Lombard Bank Malta plc - Interim Results Publication

The Board of Directors of Lombard Bank Malta p.l.c. announced the financial results for the six months ended 30 June 2004.

During the first six months of the year the Lombard Group’s net interest income amounted to Lm1.65 million, a 13.7% rise over the Lm1.45 million generated during the period from January to June 2003. Whilst gross interest receivable decreased by 4.2% (Lm182,000), interest payable showed a 13.3% drop (Lm380,000). Lombard’s net interest margin has strengthened from 33.7% in June 2003 to a present 40%. The Group’s non-interest income of Lm508,000 represents a 34% increase over the comparative period due to a 26% increase in net fees and commissions receivable and a 33.9% rise in profits from trading activities.
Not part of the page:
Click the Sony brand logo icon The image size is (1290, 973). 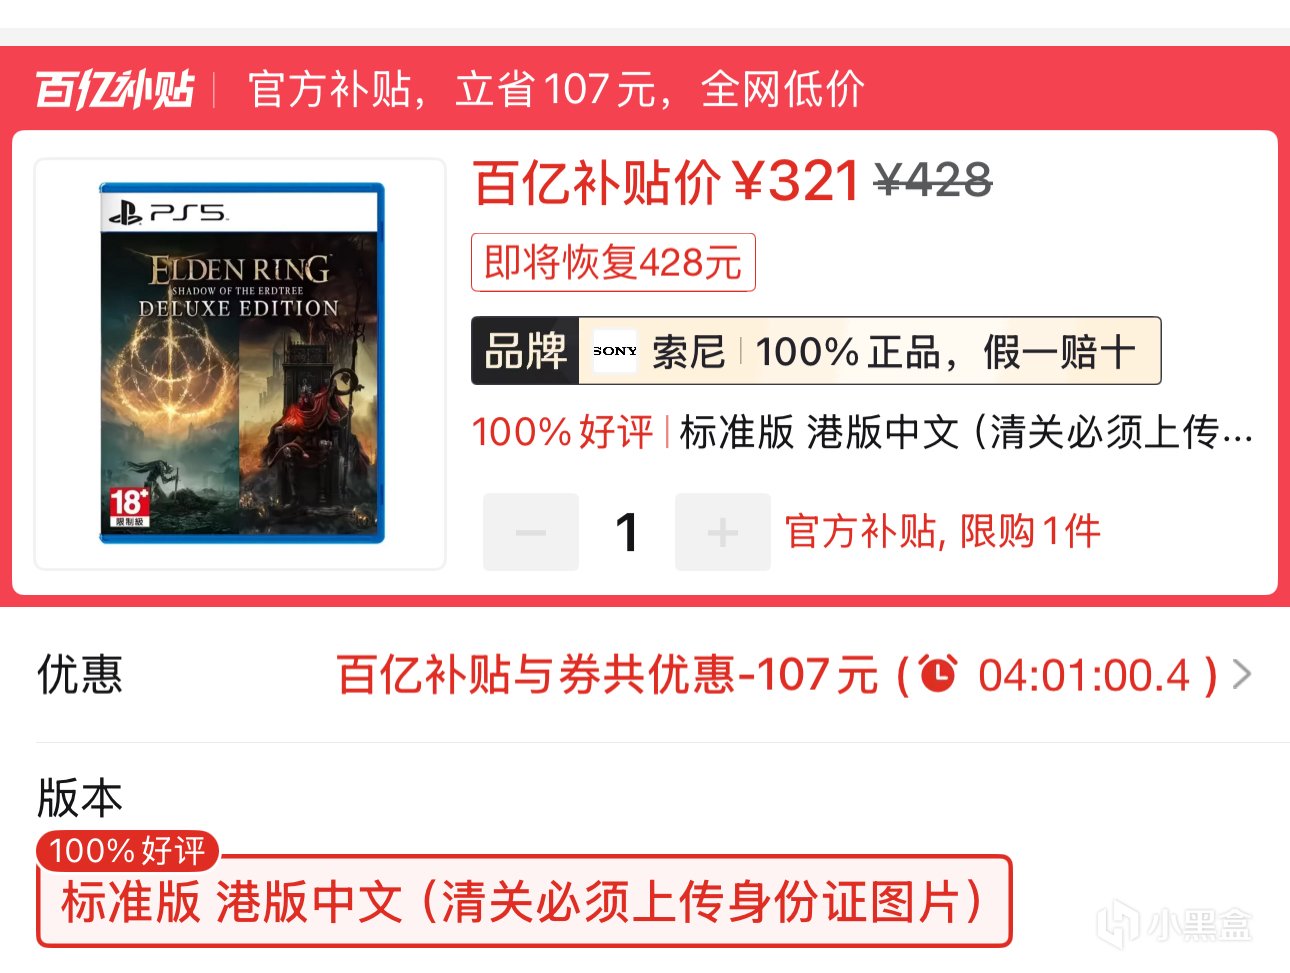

Lombard’s total operating income increased by 17.9% during the period under review to Lm2.2 million. Administrative expenses increased by 9.1% to Lm983,000, which according to the Directors, is largely due to increases in staff costs as well as overheads necessitated by upgrading of systems and operations. The charge for depreciation remained largely unchanged at Lm35,000. Lombard’s cost to income ratio has improved further and dropped to 47.2% compared to 51.2% in June 2003.
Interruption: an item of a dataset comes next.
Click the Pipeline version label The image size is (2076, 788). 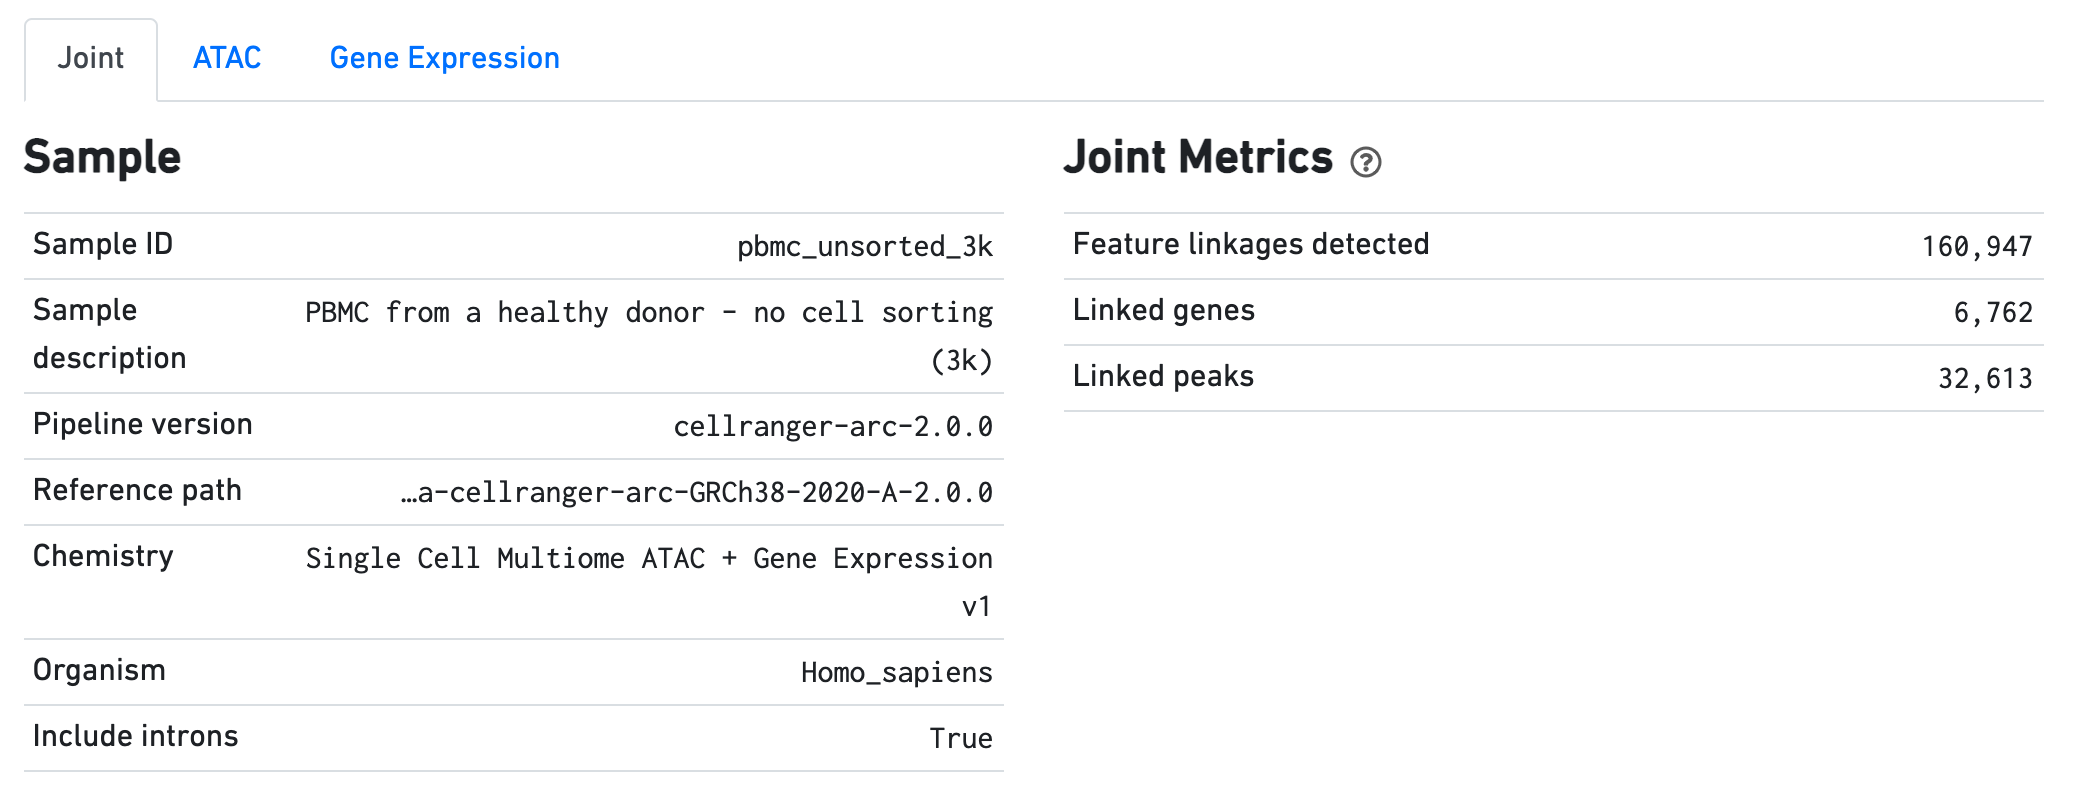click(x=142, y=424)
The Group’s operating profit before provisions for impairments and contingent liabilities amounted to Lm1.1 million (2003: Lm892,000). The charge for net impairment provisions dropped from Lm86,000 to Lm43,000, whilst in June 2003 there was a Lm93,000 provision for contingent liabilities and other charges which did not repeat itself this year.

Group profit before tax thus increased by 54.3% to Lm1.1 million. After accounting for taxation and a minimal loss attributable to minority interests, profits for the period amounted to Lm708,000, 51.3% above the profits in the first six months of 2003. Earnings per share increased from 11c7 to 17c5 per share.
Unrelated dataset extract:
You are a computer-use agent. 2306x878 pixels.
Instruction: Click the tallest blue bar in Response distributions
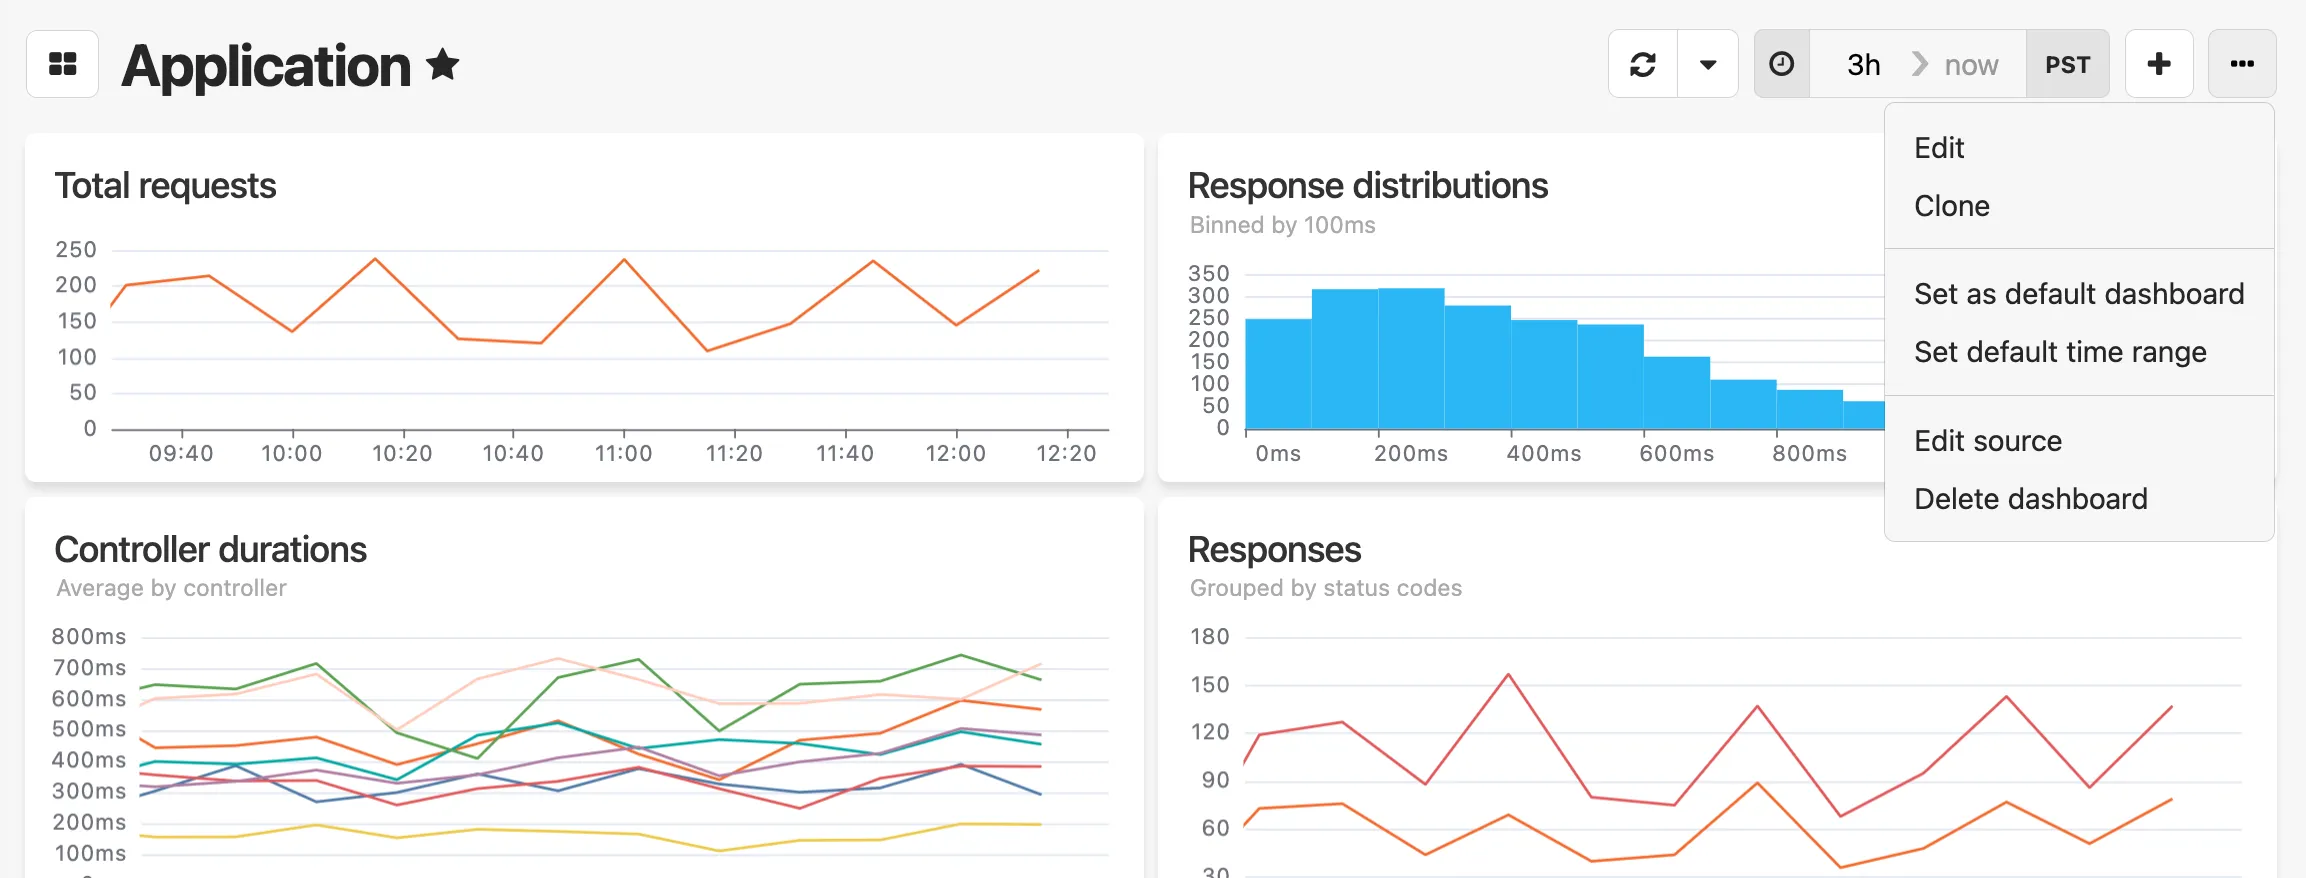[x=1410, y=358]
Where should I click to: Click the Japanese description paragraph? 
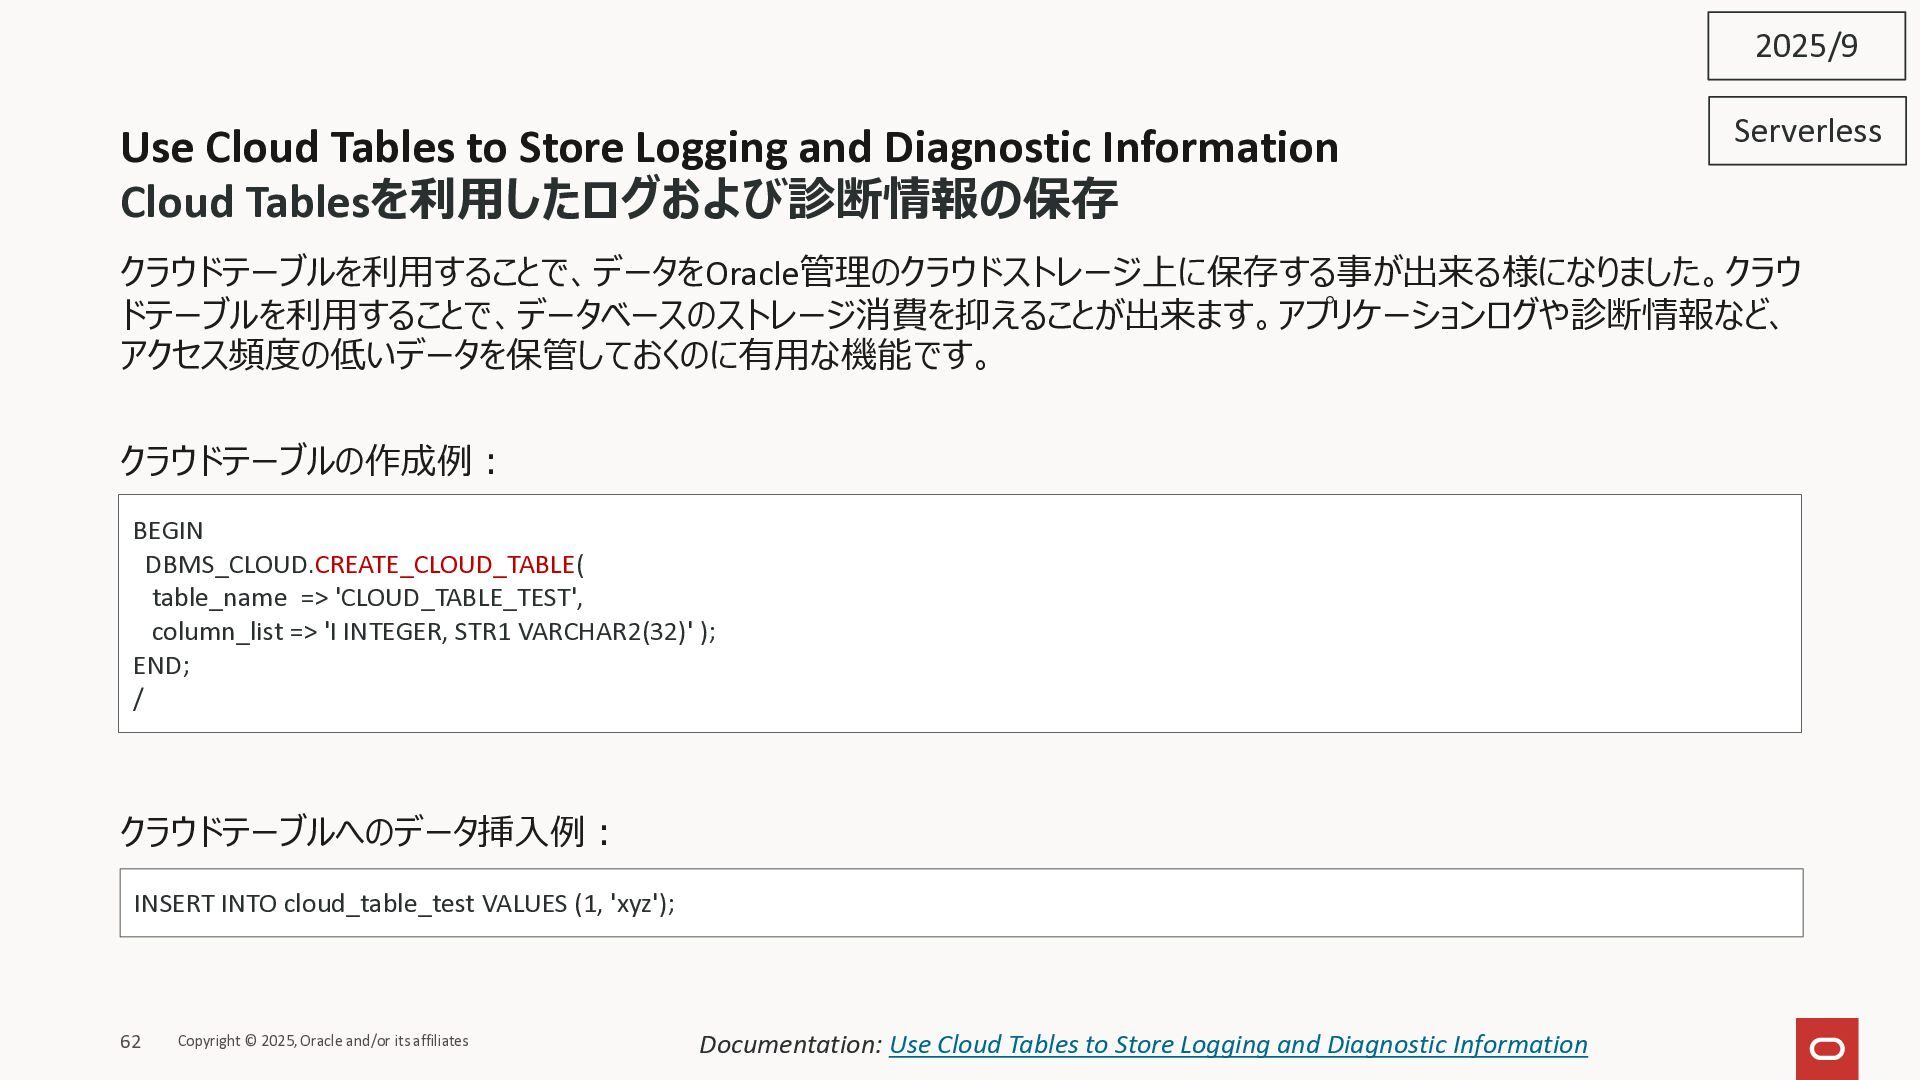[958, 313]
The balance sheet as at the end of June 2004 reveals that whilst customers deposits dropped by 3% (Lm5.04 million) during the first six months of the year, loans and advances increased by 6.9% (Lm3.97 million). The Directors comment that this rise denotes "an appreciable increase in credit activity for the period under review". Group total assets amounted to Lm182.2 million as at 30 June 2004 compared to Lm176.7 million in June 2003. Shareholders’ funds of Lm12.4 million at the end of June translate into a net asset value per share of 302c2.